A Snapshot of the Process

Now, let’s dive into how Filecoin archiving behaves in this first release. When you upload a file or host a site on IPFS, Fleek will begin to package them into batches and ready them to be stored in Filecoin.

These payloads (composed by multiple files, not individual ones) are then sent to a Filecoin miners who receive the pieces of data, prompting a deal on chain, and beginning Filecoin’s “sector sealing” process. Here the miner generates a proof-of-replication, a unique representation and replica of the data, sealed in the storage “sector” after being encoded into a new configuration that allows for the next proof process (PoS).

After this, miners must constantly present a Proof-of-Spacetime, or proof of the continuous storage of this information.

And thus, your files and data from Fleek are archived in Filecoin! If you access your Fleek account and navigate to a live site, or to a file in your storage, you will be able to see the corresponding deal ID for the Filecoin transaction confirming it is archived in the network. When your file is scheduled but hasn’t been archived yet, you will see a pending state.

In V1, Fleek interacts as with the Filecoin network on behalf of users to generate these data payloads and ensure the viability of the process; we expect to see this framework changing as Filecoin does as well, enabling per-file dynamics in the archiving/retrieval process, and the direct interaction of our users with the network.

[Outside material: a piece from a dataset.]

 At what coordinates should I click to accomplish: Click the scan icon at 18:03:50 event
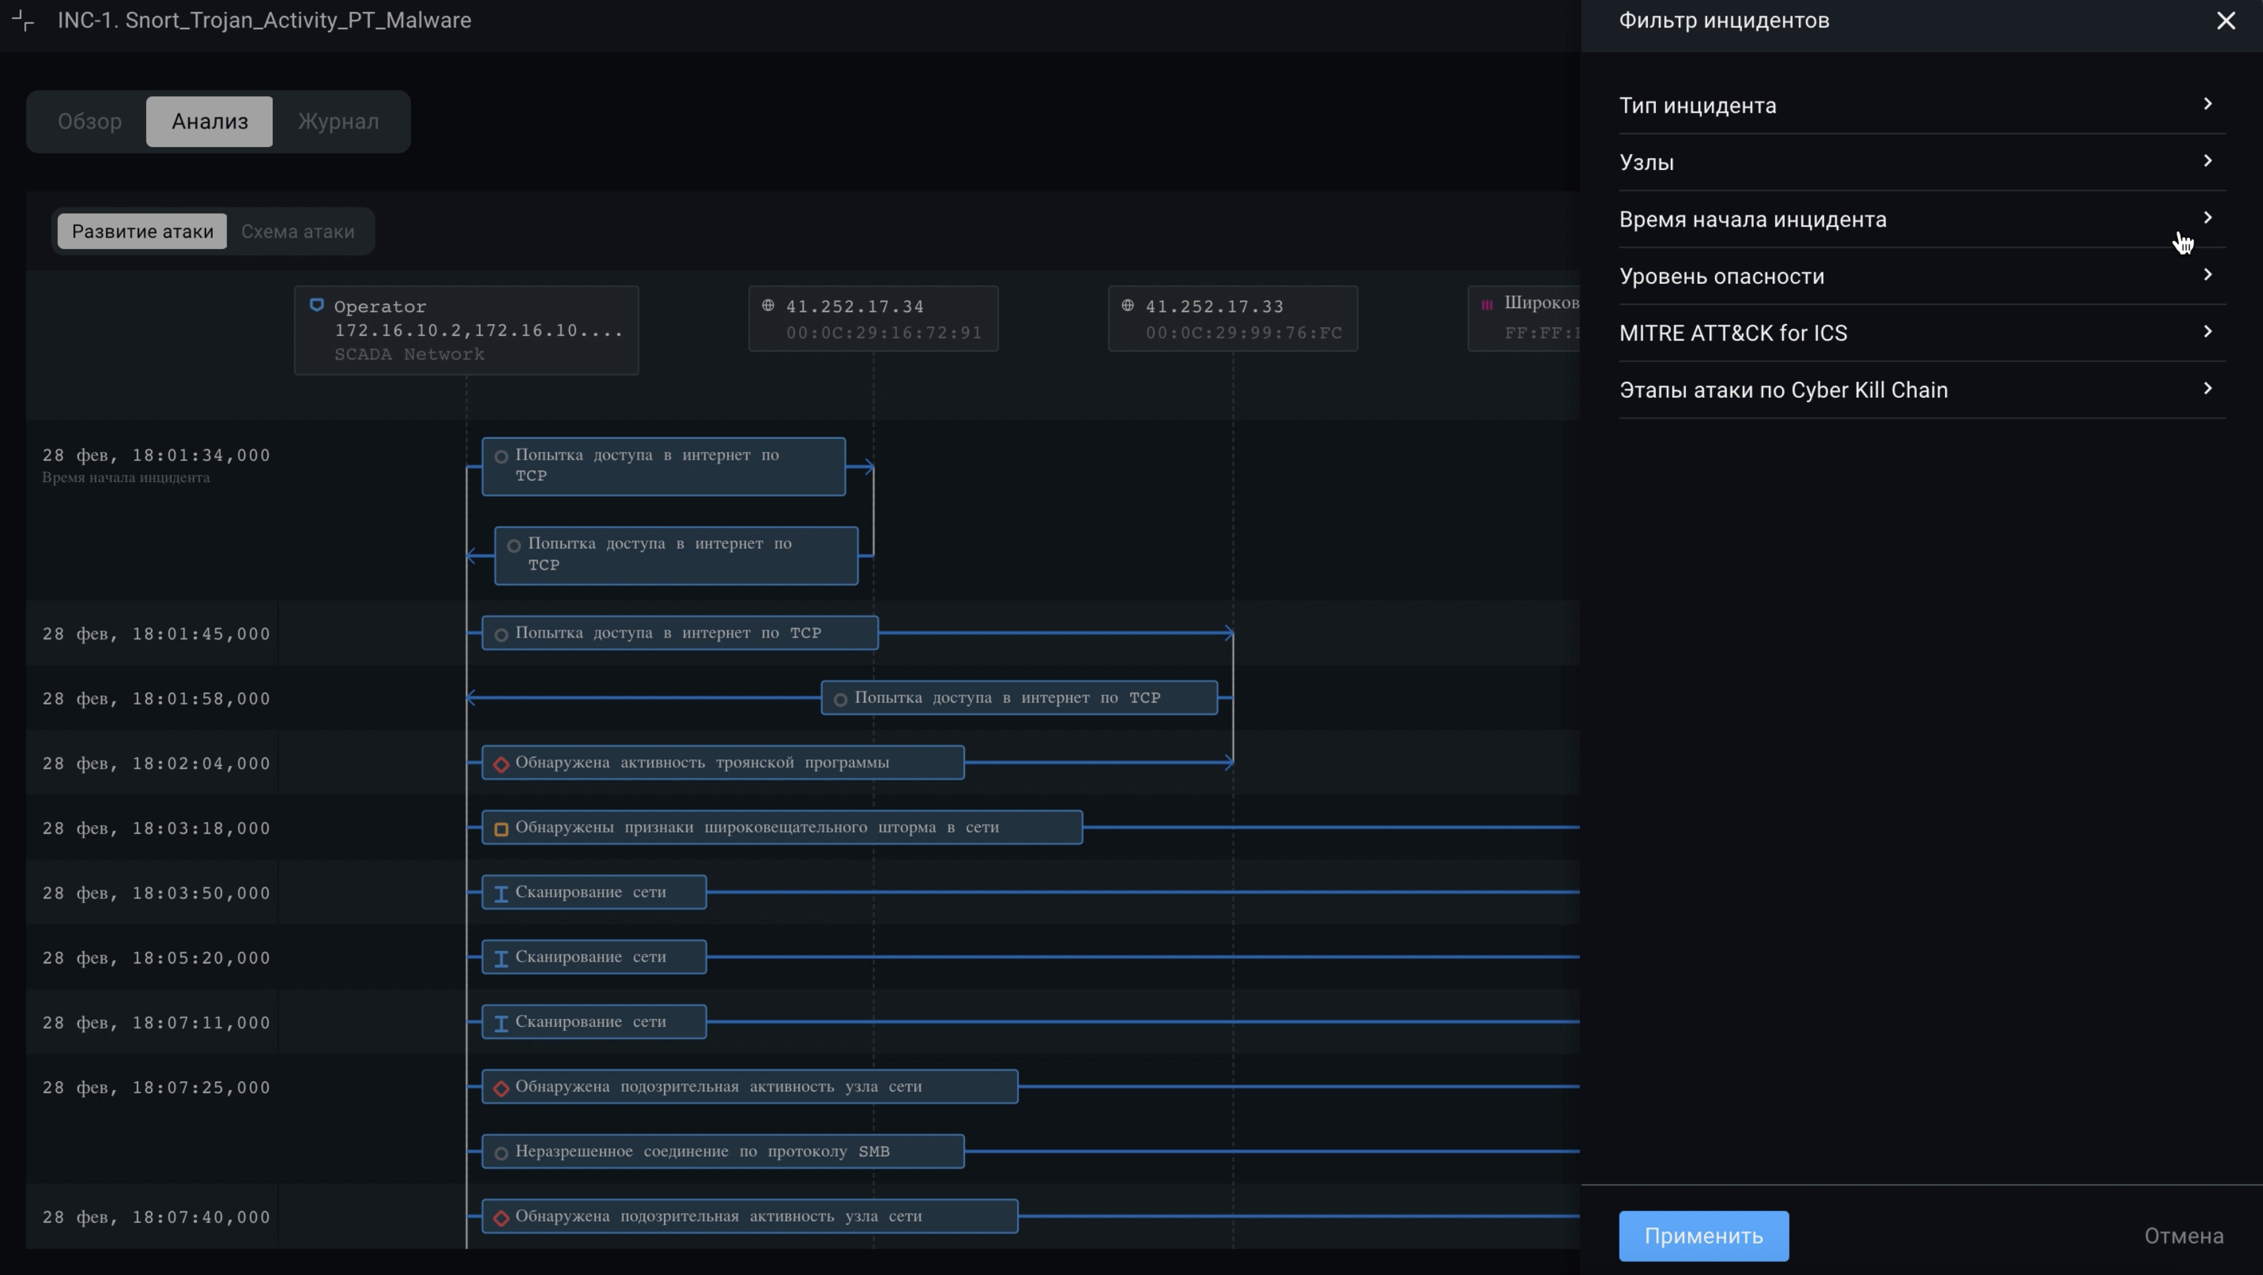coord(501,894)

It’s Just Getting Started.

Above all, we’re thrilled! These first live interactions between Fleek and the Filecoin network give us a moving picture of what leveraging decentralized and open storage networks looks like from a platform/app perspective.

The groundwork is set, and the first of many steps has been taken. Now, it’s a matter of growing side by side with Filecoin, and continuing to enable more and more use cases to the public! For example, using Filecoin as a decentralized backup layer for personal storage, in Space, which is going to support it on-launch.

Thanks to the team at Protocol Labs for the amazing work together these past few months, and we’ve got nothing but high hopes for what’s coming next!

And do stay alert for that, because like we said, this is just the beginning. We are two months into the year and we can say that, without a doubt, it will be jam-packed with news from IPFS, Filecoin, us, and the rest of the Open Web community.